Effects of Siroheme Occupancy in Escherichia Coli Assimilatory Sulfite Reductase Hemoprotein

Abstract

Sulfur reduction is a fundamental biological process in most bacteria and plants. As a model system we study the Escherichia coli assimilatory sulfite reductase (aSiR), an ∼800kD complex that catalyzes the concerted six-electron reduction of sulfite (SO3−2) to biologically useful sulfide (S−2). The complex consists of alpha and beta subunits, the flavoprotein and hemoprotein respectively. The active site lies in the hemoprotein subunit (SiRHP) that contains a siroheme cofactor coupled to a 4Fe-4S cluster used to shuttle electrons to the bound substrate.To investigate the structural importance of siroheme in SiRHP, we removed the cofactor by both mutagenic and auxotrophic methods. Electrophoretic mobility shift assays, circular dichroism, and dynamic light scattering were used to characterize changes in SiRHP lacking siroheme (apo SIRHP).
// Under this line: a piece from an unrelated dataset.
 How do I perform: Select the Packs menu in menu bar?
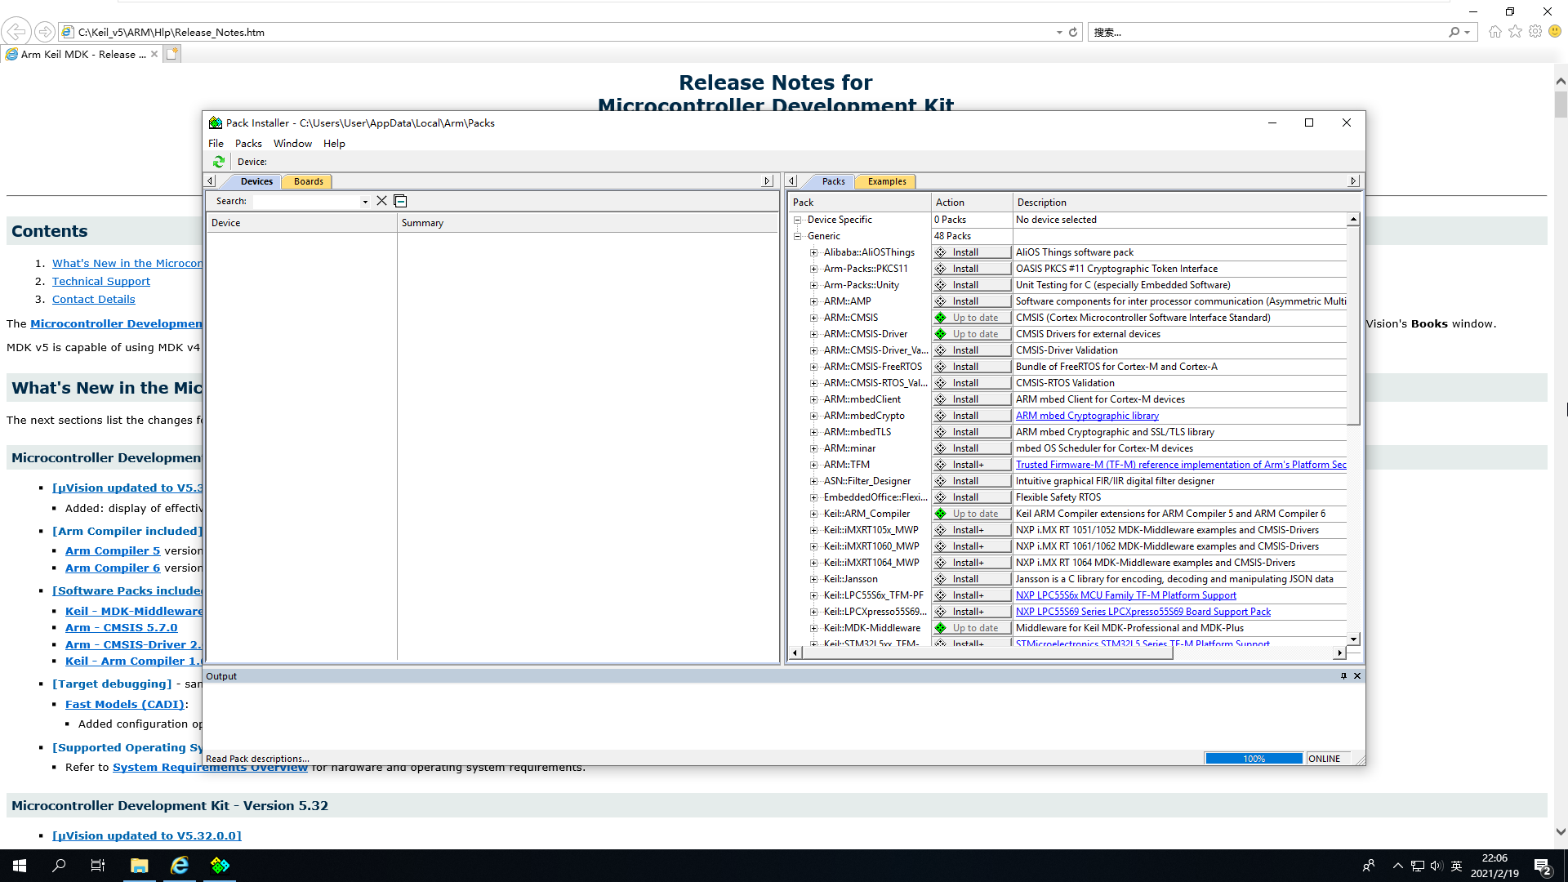[x=246, y=143]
In addition, the occupancy of the 4Fe-4S cluster was spectroscopically probed using an Ellman's reagent test. Apo SiRHP was found to exist as a tetramer instead of a monomer and no longer contained the 4Fe-4S cluster. Additionally, the apo SiRHP tetramer formed by the absence of siroheme was unable to bind the flavoprotein subunit required for functional aSiR assembly. These results suggest a possible mechanism for removing non-functional SiRHP subunits from the assembly pool within the cell.